畜産物は鶏肉、牛肉、豚肉ともに好調。鶏卵は不調だが、加工肉は好調。精肉の好調さに関しては堅調さが続いており、消費性向的に肉食へのシフトが起きていると考えられる。

水産品は刺身の盛り合わせ、まぐろ、鯛、かつお、サーモン、ぶり、かに、えび、海藻類などの動きはよかったが、丸物、秋鮭、たら、牡蠣、塩鮭、ちりめんなどの動きはいまいち。惣菜は温惣菜では揚げ物、焼き物、中華が好調。要冷惣菜は和・洋惣菜ともに好調で、弁当、寿司の動きもよかった。その他の食品では飲料、インスタント麺、シチュー・カレー類、おせち関連などは好調だったが、米、乳加工品、鍋物関連、水物、練製品、缶詰、漬物、調味料、もち、和菓子などの動きは鈍かった。
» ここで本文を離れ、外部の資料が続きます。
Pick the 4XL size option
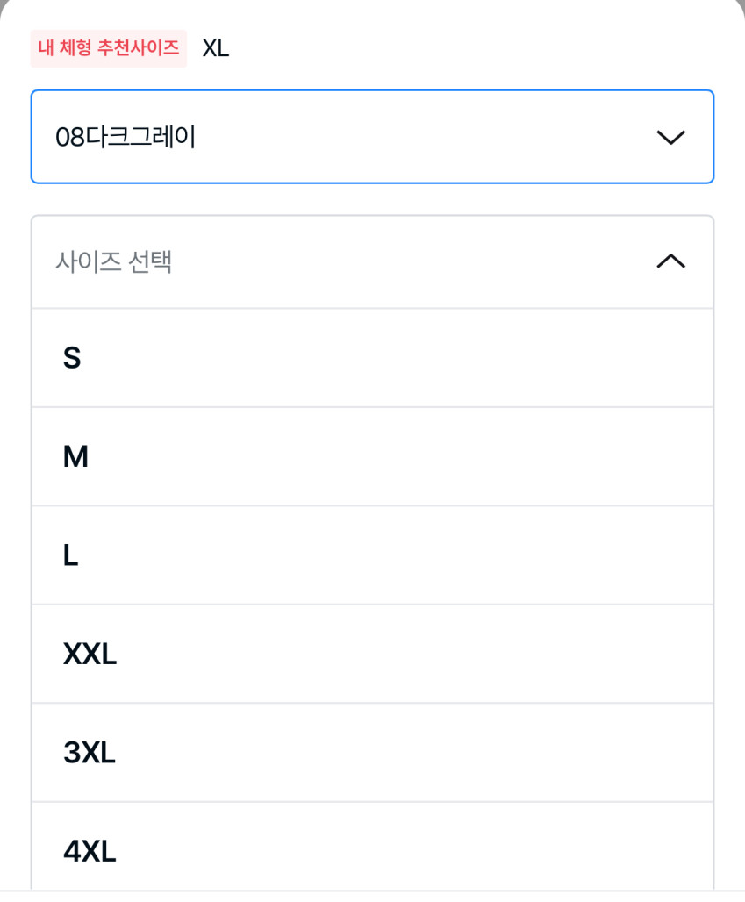Viewport: 745px width, 902px height. pyautogui.click(x=372, y=849)
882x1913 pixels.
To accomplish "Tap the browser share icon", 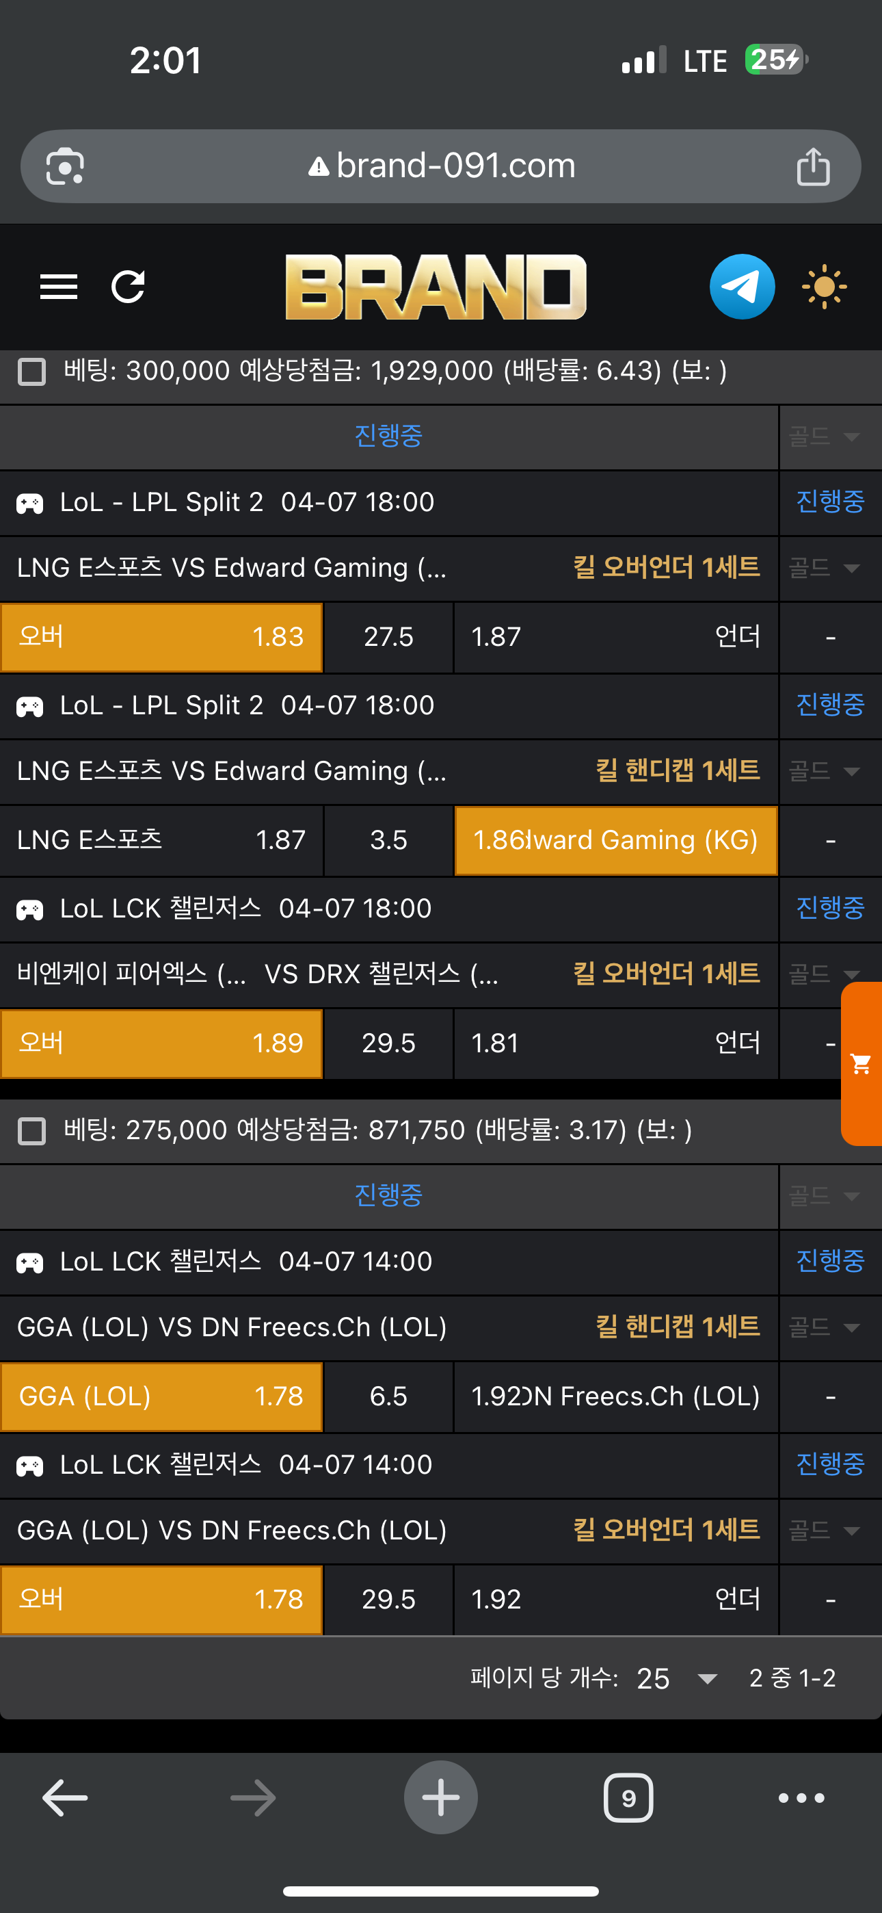I will coord(813,166).
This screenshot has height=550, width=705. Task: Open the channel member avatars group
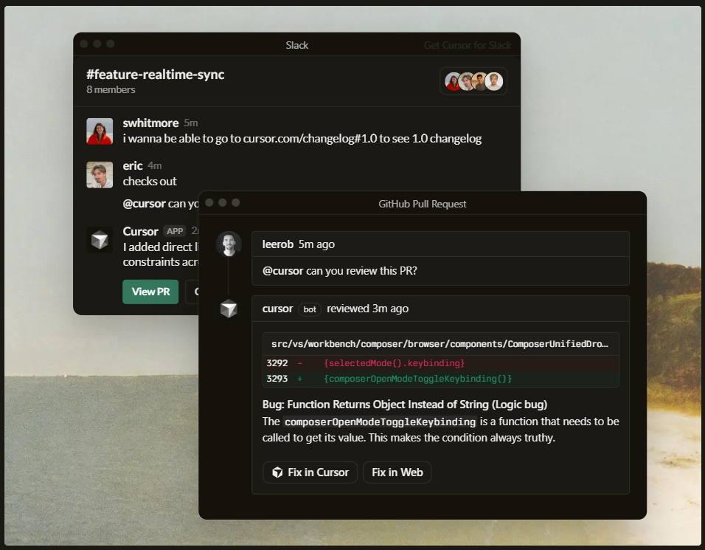(473, 81)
衣料品ではドレスシャツ、カーディガン、トレーナー、ポロシャツ、フォーマル、セーター、カジュアルシャツ、トップスなどが堅調。スーツ、ジャケット、コート、スラックス、アウター、スラックス、ニット、ボトム、カットソーなどが軟調。住関品では日用雑貨品はペーパー類、トイレ・バス用品、キッチン用品、洗濯・清掃関連商品、フライパン、鍋、タオルなどの動きは好調だが、ランドセル、文具、ベビーおむつ、玩具、TVゲームなどが伸び悩み。家電製品ではエアコン、電気暖房、冷蔵庫、洗濯機、液晶テレビ・レコーダー、管球・乾電池などの動きは鈍い。
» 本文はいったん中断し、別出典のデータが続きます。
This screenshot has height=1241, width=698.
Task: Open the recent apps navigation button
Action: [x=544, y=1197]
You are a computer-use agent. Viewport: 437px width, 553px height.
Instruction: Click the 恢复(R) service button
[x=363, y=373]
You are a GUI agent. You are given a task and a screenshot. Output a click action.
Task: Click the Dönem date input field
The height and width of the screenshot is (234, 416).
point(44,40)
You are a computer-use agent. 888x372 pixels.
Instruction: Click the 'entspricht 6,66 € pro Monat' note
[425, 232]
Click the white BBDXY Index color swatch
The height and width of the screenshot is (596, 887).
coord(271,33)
「その他」項目は前回月から転じる形で軟調さを見せ、マイナス4.2%。サービスもマイナス1.4%と軟調。サービスは旅行関係やチケット販売などが他の業種(多分にインターネット経由やコンビニ販売だろう)に奪われているのが実情で、そのような状況下でのマイナスとなった。

今回月となる12月は記録的ともいえるレベルの暖冬感が11月から続き、季節物が部門を問わずに伸び悩む結果となっている。食料品では鍋物の材料全般、衣料品では冬物、住関品では医薬品やカイロ、毛布やこたつ布団、エアコン、電気暖房などが鈍い動きを示しているのが好例。気象庁の季節予報によれば暖冬傾向は少なくとも3月いっぱいまで続きそうで、季節物の不調に足を引っ張られる状況はまだ続きそうではある。